Le manager doit « libérer son management » mais, dans les faits, se voit imposer une nouvelle façon de faire sous couvert de liberté : le management libéré réduit, par exemple, la gouvernance à la gouvernance partagée, chacun donne son avis sur la question des salaires, les décisions sont collégiales. Et pourtant cette gouvernance n’est pas adaptée à toutes les situations, toutes les entreprises, toutes les communautés. Le manager devient celui qui applique un process « innovant » qui n’a plus rien d’innovant dans la pratique pour ce manager. L’aventure managériale devient un processus rigoureux, maîtrisé de bout en bout, qui se voit imposé par un cabinet de conseil externe.

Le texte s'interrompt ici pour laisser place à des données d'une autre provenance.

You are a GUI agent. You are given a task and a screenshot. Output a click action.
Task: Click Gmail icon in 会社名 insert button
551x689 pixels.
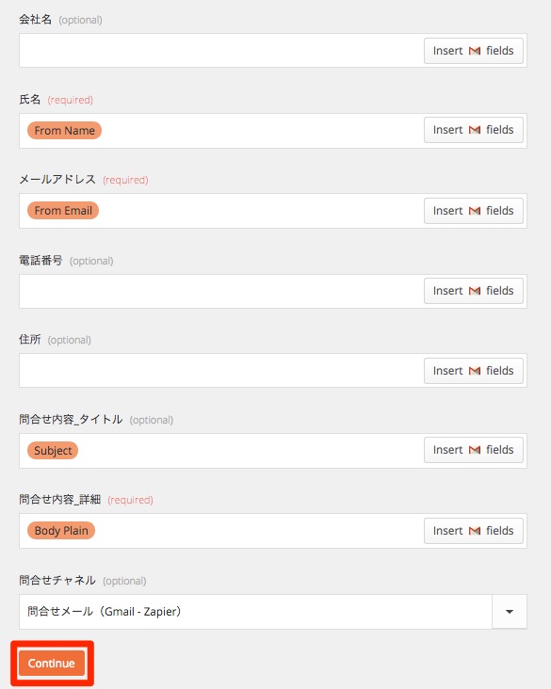(475, 51)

D’ailleurs ce même consultant prend tout son plaisir quand il change les couleurs et les polices de ses diapositives pour l’adapter à l’entreprise, mais n’a pas le temps d’en changer le fond. C’est le modèle d’affaires des grands cabinets de conseil : dupliquer les bonnes pratiques, sans y mettre la réflexion profonde qui permettrait pourtant de faire toute la différence. C’est moins cher à court terme, et il y a moins de risques pour la carrière de chacun si l’on espère prospérer dans ce cabinet ou cette grande entreprise.

Oui mais voilà : ceux qui ont besoin d’ajouter leur touche personnelle, ceux qui ont besoin de s’exprimer librement, de penser à des choses nouvelles étouffent ! Ils se désinvestissent de leur travail qui devient simplement alimentaire et s’investissent dans des ouvrages personnels ou associatifs. Quelle perte pure pour les entreprises ! Quelle vie morne au travail, tout au long de la semaine, à feindre la joie de vivre pendant la pause café et passer son temps à rêver d’un ailleurs, des prochaines vacances. On fuit le présent devenu insupportable et on s’évade à la moindre occasion : lors d’une journée de télétravail, lors d’un regard frénétique sur son téléphone portable, on procrastine des heures sur Linkedin ou devant des vidéos Youtube qui nous apprennent des choses bien plus passionnantes.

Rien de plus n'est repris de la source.